I've been pointing out some danger signs for the market since mid-June and feeling a little lonely amid all the green shoots and end of recession signs. But I find I'm not the only one reading danger in the stock market. I've pointed to:
1. The 140 EMA being a big bear/bull barrier normally broken energetically after the bear is over, which is not being done now
2. The RSI of the % stocks above the 50 dma chart signaling big declines when the market is trading below the 140.
3. The post recession/debt trend suggesting our present debt load may cause stock market problems well after the end of the recession.
Add these signs:
4. VectorVest has been calling the major turns of the market with amazing consistency, and, after issuing a market up signal on March 26, just changed that to a market down on July 10. They don't issue confirmed market direction changes very often, but when they do, they are usually right.

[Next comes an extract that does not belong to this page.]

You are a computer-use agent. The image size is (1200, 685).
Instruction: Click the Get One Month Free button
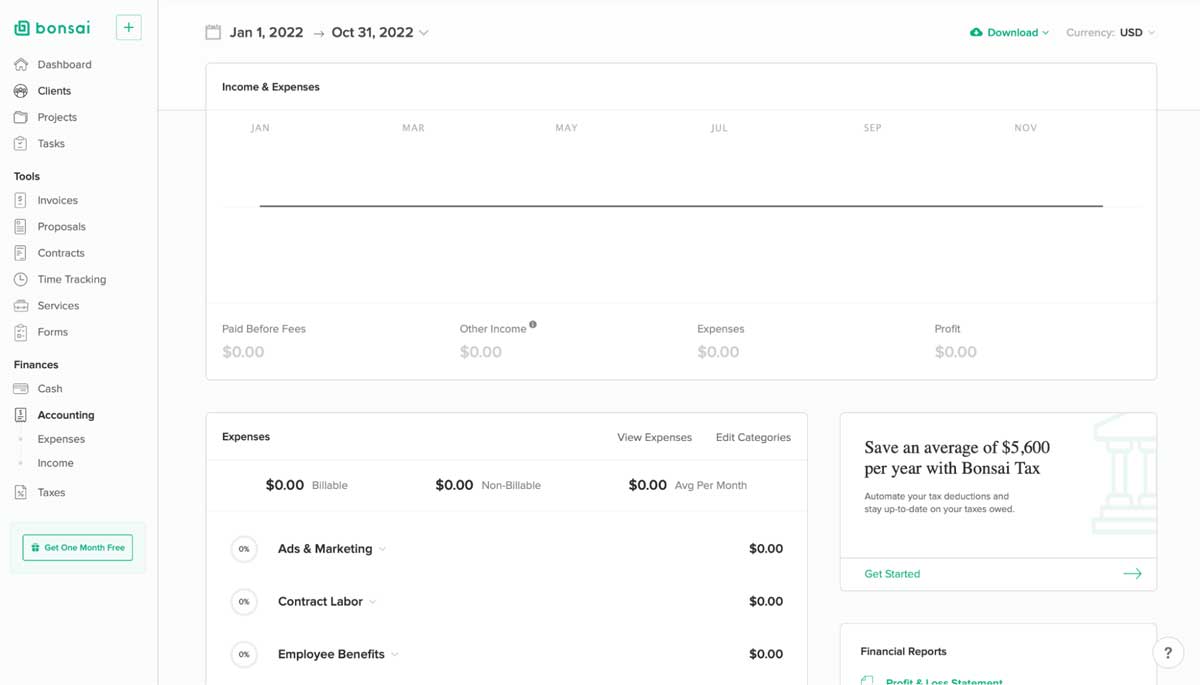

5. The Yen, which nearly always moves inversely to the stock market's major moves, is doing a base break-out move to the upside. Check FXY
6. Lowry Research is known for finding that 90-90 days (days when a move is with 90% or more of the volume on that side of the trade) accurately announce major market directions. We've had some of those lately on down days, but they rely heavily on their proprietary demand/supply modeling of trading, and they say the recent rally is without strong hands and not indicative of a bear ending move. A CNBC interview on their bull/bear view with their president by Bob Pasani suggests more bear market.
So the market is going to have to bowl over a bunch of reliable signals to make its next major move up, which it may well do. My view is that the market is at a major turn point, and hasn't made its direction out of the intersection known yet. There are good arguments for the consolidation to break to the upside, not the least of which is the leadership issue. The groups that have been leading the broad market both down and up since mid '07, consumer discretionary and tech, are technically much healthier than the S&P. The buy volume is bullish, and these two groups look to be successfully testing the crossed 140 as support in the consolidation. As long as this follow-the-leader pattern stays intact, you'd have to favor a north turn out of the broad market's funk. Its a tug-of-war. But the driver seems to have the front wheels turned south. We shall see.